Former Labour MP Dennis Canavan, who chaired the official Yes campaign for Scottish independence during the referendum, said Labour’s current problems “date back to the days of New Labour”.

“When Tony Blair came on the scene he wanted to appeal to voters in middle England, and as a result he ditched every socialist policy that Labour ever had,” said Mr Canavan.

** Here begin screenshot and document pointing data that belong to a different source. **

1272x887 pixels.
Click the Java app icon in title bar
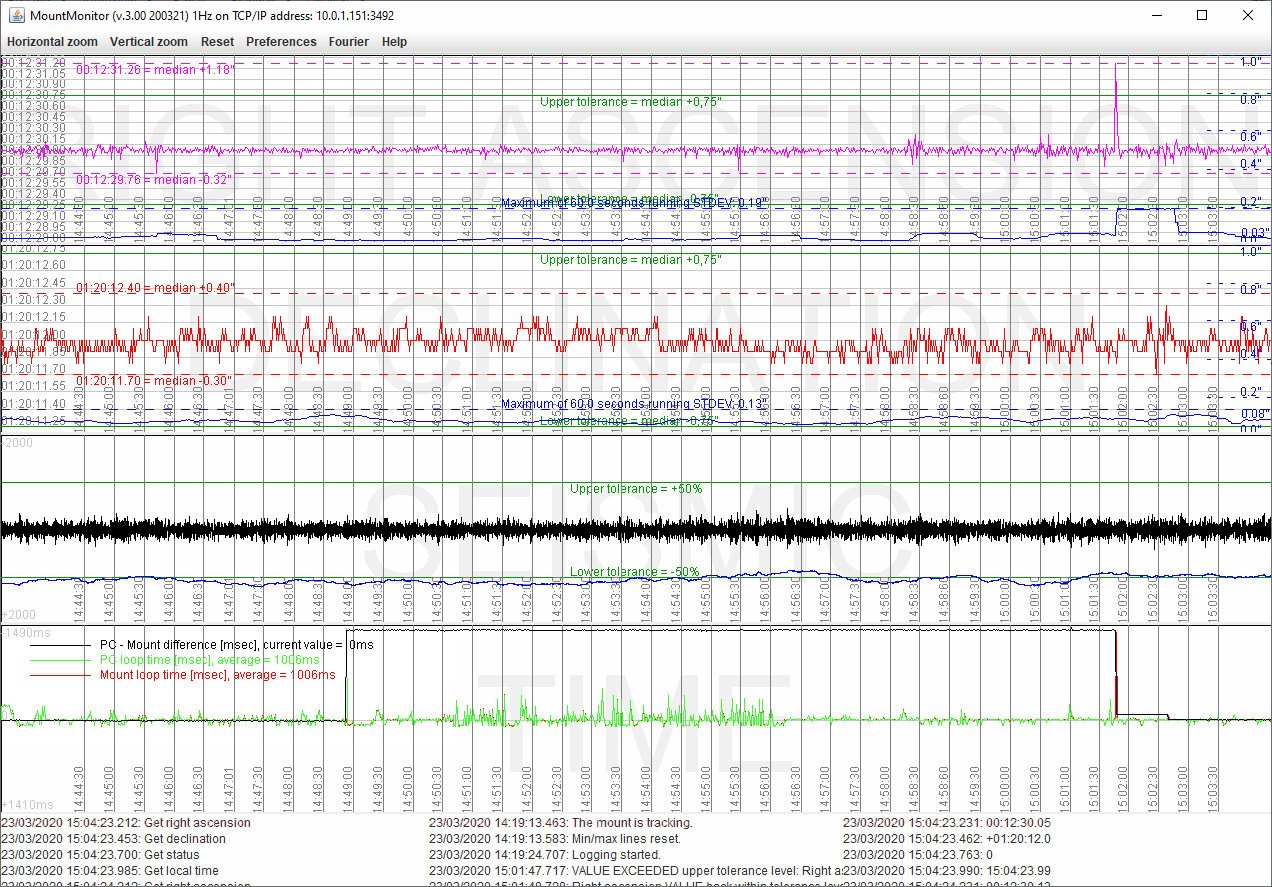pos(15,15)
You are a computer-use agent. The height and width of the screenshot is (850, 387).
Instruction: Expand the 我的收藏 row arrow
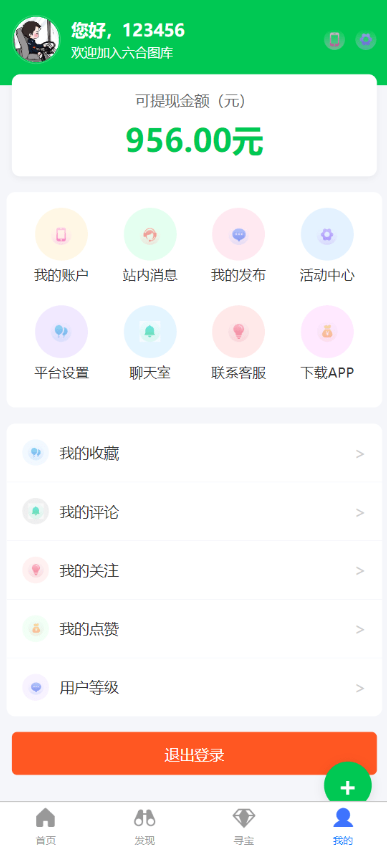[x=360, y=454]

He claimed Mr Blair “rather reluctantly” delivered Scottish devolution after it was handed down as “unfinished business” from his late predecessor John Smith.

Only an “independent Scottish Labour Party” would be worthy of the support of the people of Scotland, Mr Canavan said.

A recently convened group called Labour for Scotland, which includes former MSPs Frank McAveety and Pauline McNeill and has the support of current MSPs Michael McMahon and Cara Hilton, has urged Scottish Labour to change its name to the Independent Labour Party, become fully autonomous from London and back full control over income tax and welfare.

Candidates for the post of leader of the Scottish Labour Party were invited to declare their interest from yesterday.

Scottish Labour’s executive committee met at the weekend and agreed a timetable for the election process.

Nominations from MPs, MSPs and MEPs will open on Friday and close next Tuesday.

The ballot starts on 17 November and the new leader will be announced on 13 December.